Folou’s posts were made on his own social media, intended to only be seen by his fans, many of whom are devout Christians like Israel himself is.

The posts themselves were religious in nature, urging repentance for many sinners, which is what the church considers gay people to be. While few would argue this opinion is widely out of touch in the modern world, there is also a couple things worth remembering like freedom of religion and freedom of speech.


Sure, Folau’s views are unpopular and divisive. Most people would disagree with him. But he still has the right to his opinion, and we all have the right to disagree with him.

Amongst a mature society, such posts would lead to sensible debate and an inevitable conclusion of “agree to disagree”. But this is not a mature society. Those who object to Folau’s religious beliefs regarding homosexuals are not going to change their minds. But neither is he.

And that’s ok. It’s ok to have different beliefs and opinions. At least it used to be.


Instead, Joyce and then-head of rugby Raelene Castle embarked on a very public campaign to remove Folau (probably the best player in the team at the time) from the side and besmirch his reputation for simply having the gall to preach his religion through a relatively narrow public channel.

Remember, he did so on social media only. He never got on television and tried to cram his beliefs down the world’s throat and threaten those who disagreed.

Nope, it was Rugby Australia and Alan Joyce who employed those tactics, ending the international career of one of Australia’s greatest athletes simply because they couldn’t agree to disagree. They only needed to distance themselves from his comments and life could have gone on. Instead, they flew into a holier-than-thou rage and the whole thing became a circus.

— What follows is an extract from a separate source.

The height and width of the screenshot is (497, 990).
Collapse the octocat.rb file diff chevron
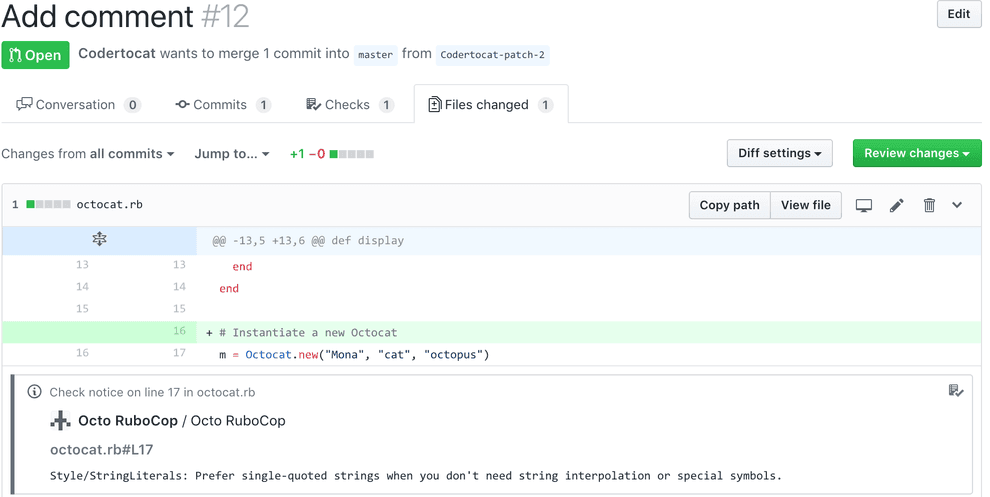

Despite the disparity of how Folau and his detractors went about their business, I can still empathise with Joyce. Perhaps he genuinely felt Folau’s posts were an attack against his sexuality and himself. No doubt a company as large as Qantas employs a significant number of gay people and Joyce perhaps felt obligated to take a stand for them. In any case, he’s just as entitled to express his opinion as Folau.

The pandemic saw the quiet and unceremonious retirement of the beloved 747 from Qantas’ fleet.

Maybe the two of them should have met privately and talked it out like grown ups. At least they may have understood each other better while still being at odds on the issue.

But then COVID came around and Joyce proceeded to display the hypocritical CEO dickholery so typical of overpaid men at the helms of big organisations.

While COVID has certainly wreaked havoc on the travel industry, Joyce cried poor about having to stand down staff without pay. He begged the government to chip in.


This from the man who shipped Australian maintenance jobs overseas to save a few bucks.

The same man who took home almost $24 million dollars in salary and bonuses in 2019.

While he is certainly not obligated to return even a cent, I’m sure the tens of thousands of Qantas workers who live paycheque to paycheque would have appreciated some assistance from the man who lines his pockets off the back of their work.

After all, despite the layoffs and dozens of aircraft sitting idle, we all know Mr Joyce is not struggling to pay his bills or put food on his table during this pandemic. That sort of plight belongs to his employees.


At least, the ones he hasn’t made redundant to keep his bonuses as fat as possible.

Instead he’s played poor and blamed the federal government for the state of his airline and the travel industry at large. Granted, all levels of government have made mistakes handling the coronavirus outbreak, but Joyce’s actions are exactly the kind of rhetoric you would expect from a politician. Point the finger of blame, take no responsibility and wait for someone else to fix the problem.

Admittedly, he received no salary in 2020 to help Qantas manage the pandemic, but I can’t help wonder if he would have been willing to do so without that obscene bonus the year before.


Personally, Alan Joyce makes me not want to fly Qantas. I don’t want a cent of my fare money ending up in his pocket; he certainly doesn’t need it. He’s as intolerant as he accused Israel Folau of being and he works from the same scummy CEO playbook of many of his contemporaries, prioritising profit over the very people who make that profit possible.

Australia’s largest and most storied airline deserves better both in character and performance. Until then, I’ll be flying the newly revamped Virgin. There’s nothing wrong with healthy competition anyway.